イタリアの記憶をたどる
取材時のワインリストには、スパークリングワイン10種を含むフルボトルのワインが127種、グラスで頼めるワインが15種類、ハーフボトル12種類。ほとんどがイタリア産で、ひとつひとつのワインと生産者の名前が原語とカタカナで明記され、使用ブドウ品種、アルコール度数、州名を書き添えている。これは想像を絶する手間がかかるはずだが、客にとってはいちいち尋ねなくても済むのでありがたい。手頃な価格のお値打品が豊富だが高級品も備え、バランスのよいセレクションが秀逸である。また特筆すべきはアルコール以外の飲物の豊富さである。ミネラルウォーター5種からノンアルコールビールまで常備され、食後にはリキュールやスピリッツが24種類、香り高いエスプレッソやオーガニックダージリン紅茶をはじめとするお茶の類が9種類選べる。素晴らしい食事には、すぐれた脇役の存在がことのほか重要だが、これほど充実した揃えにはなかなかお目にかかれない。

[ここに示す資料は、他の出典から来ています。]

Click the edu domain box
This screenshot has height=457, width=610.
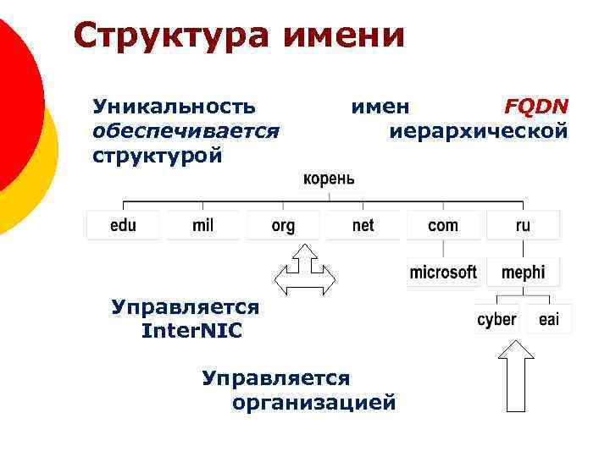[123, 225]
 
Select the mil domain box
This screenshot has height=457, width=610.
[203, 225]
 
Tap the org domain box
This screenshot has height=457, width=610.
[283, 225]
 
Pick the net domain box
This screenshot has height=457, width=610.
[363, 225]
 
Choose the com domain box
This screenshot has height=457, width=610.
[443, 225]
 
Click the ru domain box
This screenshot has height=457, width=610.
[523, 225]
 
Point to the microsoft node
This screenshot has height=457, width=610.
[443, 273]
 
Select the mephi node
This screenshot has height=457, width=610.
[524, 273]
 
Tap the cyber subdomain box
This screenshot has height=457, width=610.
[497, 319]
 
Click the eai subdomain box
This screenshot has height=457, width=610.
[549, 319]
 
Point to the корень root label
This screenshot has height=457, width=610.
[329, 179]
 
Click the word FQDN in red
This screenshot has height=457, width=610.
[536, 107]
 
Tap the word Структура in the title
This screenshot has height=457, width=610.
[174, 36]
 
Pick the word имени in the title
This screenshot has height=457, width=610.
[347, 36]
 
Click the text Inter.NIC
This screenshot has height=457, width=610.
[192, 331]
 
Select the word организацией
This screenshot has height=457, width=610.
[313, 402]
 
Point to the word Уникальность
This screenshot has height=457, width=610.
[174, 107]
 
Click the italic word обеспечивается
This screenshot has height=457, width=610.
[186, 131]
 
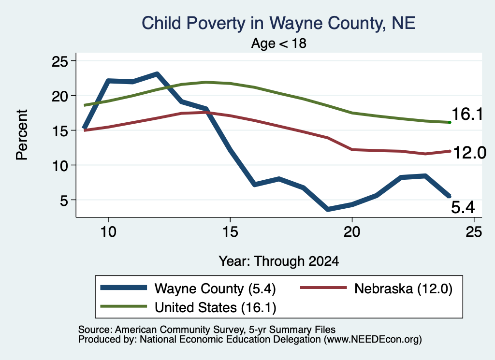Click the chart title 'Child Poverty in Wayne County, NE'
[278, 23]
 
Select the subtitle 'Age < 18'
[279, 43]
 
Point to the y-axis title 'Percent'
[22, 135]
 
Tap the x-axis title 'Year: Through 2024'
[279, 261]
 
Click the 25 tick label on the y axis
[60, 61]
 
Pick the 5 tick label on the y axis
[64, 200]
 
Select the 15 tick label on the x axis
[230, 232]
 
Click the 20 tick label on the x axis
[352, 232]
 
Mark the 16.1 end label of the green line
[467, 114]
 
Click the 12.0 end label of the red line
[469, 153]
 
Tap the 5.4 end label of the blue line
[463, 207]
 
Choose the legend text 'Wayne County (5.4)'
[215, 288]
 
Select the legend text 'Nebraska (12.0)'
[403, 288]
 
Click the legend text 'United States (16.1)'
[215, 307]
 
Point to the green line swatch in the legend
[123, 306]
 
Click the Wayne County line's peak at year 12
[157, 74]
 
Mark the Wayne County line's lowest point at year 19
[328, 209]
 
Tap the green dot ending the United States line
[450, 122]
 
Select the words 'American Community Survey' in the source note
[180, 330]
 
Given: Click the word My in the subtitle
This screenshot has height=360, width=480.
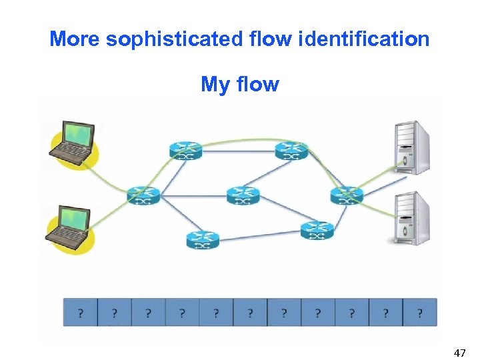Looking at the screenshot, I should click(215, 85).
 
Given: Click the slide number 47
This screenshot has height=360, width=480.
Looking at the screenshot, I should click(459, 352).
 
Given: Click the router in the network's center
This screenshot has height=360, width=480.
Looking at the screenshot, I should click(243, 195).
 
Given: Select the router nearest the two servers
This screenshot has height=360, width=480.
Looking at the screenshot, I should click(347, 195).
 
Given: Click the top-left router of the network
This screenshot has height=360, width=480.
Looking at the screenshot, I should click(185, 151).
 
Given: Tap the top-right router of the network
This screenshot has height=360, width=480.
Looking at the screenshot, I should click(292, 151).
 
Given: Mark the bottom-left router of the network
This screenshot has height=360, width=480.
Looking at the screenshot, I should click(203, 239).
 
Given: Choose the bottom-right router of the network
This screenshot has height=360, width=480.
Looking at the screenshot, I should click(317, 231).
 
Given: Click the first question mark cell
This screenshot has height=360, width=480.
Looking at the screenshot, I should click(81, 312).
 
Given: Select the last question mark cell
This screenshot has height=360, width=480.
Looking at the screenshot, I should click(419, 312).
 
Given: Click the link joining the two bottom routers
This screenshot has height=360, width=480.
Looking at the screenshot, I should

サービスの小川氏とシェフの百瀬氏に話を聞いていると、「自分が感じたイタリアというものを、店で料理を食べる人にも感じて欲しい」という熱意を感じる。考えてみれば、イタリアでは各地方に独自の食文化があり、ひとつの料理体系というよりは多彩で豊かな集積である。どの州にも、そしてどの街にも、独自の食材や料理があり、その多様性がイタリア料理の大きな魅力であり、奥深さだといえる。その多様性を自分の体験として血肉としてきた両氏が、いまでは日本、そして東京、という地域性を加味して独自の「イタリアらしさ」を体現しているのだ。
あなたはここへ行って、スペッキオに食卓を委ねるだけでいい。ここなら、ちょっと遠くから訪れるだけのことはあるではないか。